Vaginal prolapse, also known as pelvic organ prolapse, occurs when one or more of the organs in the pelvis slip down from their normal position, pushing the vaginal wall down, causing a bulge into the vagina or out past the labia. Occasionally the walls themselves droop but usually it’s the womb (uterus), bowel, bladder or top of the vagina that have descended, pulling the wall with them.
Symptoms vary but include a feeling of heaviness in the lower abdomen or genital area, dragging internal discomfort, a feeling of swelling or something coming down inside the vagina, difficulty peeing, discomfort during sex, seeing a bulge coming out. Sometimes there are no symptoms but it’s noticed during examination, such as for a cervical smear.

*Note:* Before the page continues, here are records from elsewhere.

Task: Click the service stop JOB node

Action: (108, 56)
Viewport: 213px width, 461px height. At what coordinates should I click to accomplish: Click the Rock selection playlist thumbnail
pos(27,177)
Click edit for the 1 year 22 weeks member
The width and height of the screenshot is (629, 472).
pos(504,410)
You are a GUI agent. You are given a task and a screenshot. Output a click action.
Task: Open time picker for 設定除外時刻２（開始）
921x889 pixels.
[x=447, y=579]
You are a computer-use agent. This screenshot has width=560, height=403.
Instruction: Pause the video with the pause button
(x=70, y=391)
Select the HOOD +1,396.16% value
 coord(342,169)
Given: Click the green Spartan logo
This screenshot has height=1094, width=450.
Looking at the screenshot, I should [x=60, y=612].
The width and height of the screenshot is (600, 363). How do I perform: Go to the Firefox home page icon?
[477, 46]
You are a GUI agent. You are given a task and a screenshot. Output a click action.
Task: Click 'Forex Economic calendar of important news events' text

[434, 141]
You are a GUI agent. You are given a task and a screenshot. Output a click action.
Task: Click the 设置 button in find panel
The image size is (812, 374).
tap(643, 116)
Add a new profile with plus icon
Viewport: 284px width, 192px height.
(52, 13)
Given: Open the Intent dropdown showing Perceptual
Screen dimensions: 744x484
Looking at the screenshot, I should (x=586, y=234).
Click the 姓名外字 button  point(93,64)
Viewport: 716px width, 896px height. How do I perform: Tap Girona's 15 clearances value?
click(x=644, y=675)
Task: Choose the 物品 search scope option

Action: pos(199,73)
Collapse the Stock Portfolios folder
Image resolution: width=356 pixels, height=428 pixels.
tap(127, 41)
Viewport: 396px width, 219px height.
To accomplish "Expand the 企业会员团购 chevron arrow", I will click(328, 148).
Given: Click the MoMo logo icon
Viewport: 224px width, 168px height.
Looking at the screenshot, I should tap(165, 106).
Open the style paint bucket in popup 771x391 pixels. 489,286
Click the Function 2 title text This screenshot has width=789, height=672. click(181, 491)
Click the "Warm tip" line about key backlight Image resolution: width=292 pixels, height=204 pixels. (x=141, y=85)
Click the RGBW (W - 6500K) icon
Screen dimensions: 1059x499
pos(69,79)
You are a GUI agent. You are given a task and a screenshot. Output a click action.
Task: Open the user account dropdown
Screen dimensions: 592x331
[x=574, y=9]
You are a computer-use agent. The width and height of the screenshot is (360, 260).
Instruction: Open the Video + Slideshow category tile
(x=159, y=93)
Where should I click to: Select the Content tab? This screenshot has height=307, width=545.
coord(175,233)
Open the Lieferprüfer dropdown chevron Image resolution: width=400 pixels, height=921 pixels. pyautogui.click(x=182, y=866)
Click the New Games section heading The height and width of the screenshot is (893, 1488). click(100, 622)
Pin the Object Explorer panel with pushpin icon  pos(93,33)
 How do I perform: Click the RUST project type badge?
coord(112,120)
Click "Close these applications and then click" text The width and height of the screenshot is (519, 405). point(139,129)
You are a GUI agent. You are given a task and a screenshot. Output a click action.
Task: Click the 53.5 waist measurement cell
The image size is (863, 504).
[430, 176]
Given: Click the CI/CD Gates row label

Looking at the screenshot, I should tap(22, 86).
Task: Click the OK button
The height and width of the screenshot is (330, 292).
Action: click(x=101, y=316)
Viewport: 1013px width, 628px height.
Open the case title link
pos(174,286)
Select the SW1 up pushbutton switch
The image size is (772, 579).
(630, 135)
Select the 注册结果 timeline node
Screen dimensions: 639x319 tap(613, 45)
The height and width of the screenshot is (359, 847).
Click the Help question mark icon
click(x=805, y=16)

Your doctor will examine you, including doing an internal, during which they’ll feel for lumps in the pelvic area and inside the vagina. They will gently put an instrument called a speculum into the vagina, holding the walls open so they can see if there’s a prolapse, possibly asking you to lie on your left-hand side and examine you in that position to get a better assessment. You may be asked for a urine sample to check for infection.
Treatment
If you don’t have any symptoms, or the prolapse is mild and not bothering you, you may not need any medical treatment, simply being reviewed if things change. You’ll be advised about pelvic floor exercises, weight management, avoiding heavy lifting and preventing constipation, as anything that increases the pressure within the abdomen can make the prolapse worse.
Other treatments depend on the type, cause and severity of the prolapse, your symptoms and your overall health.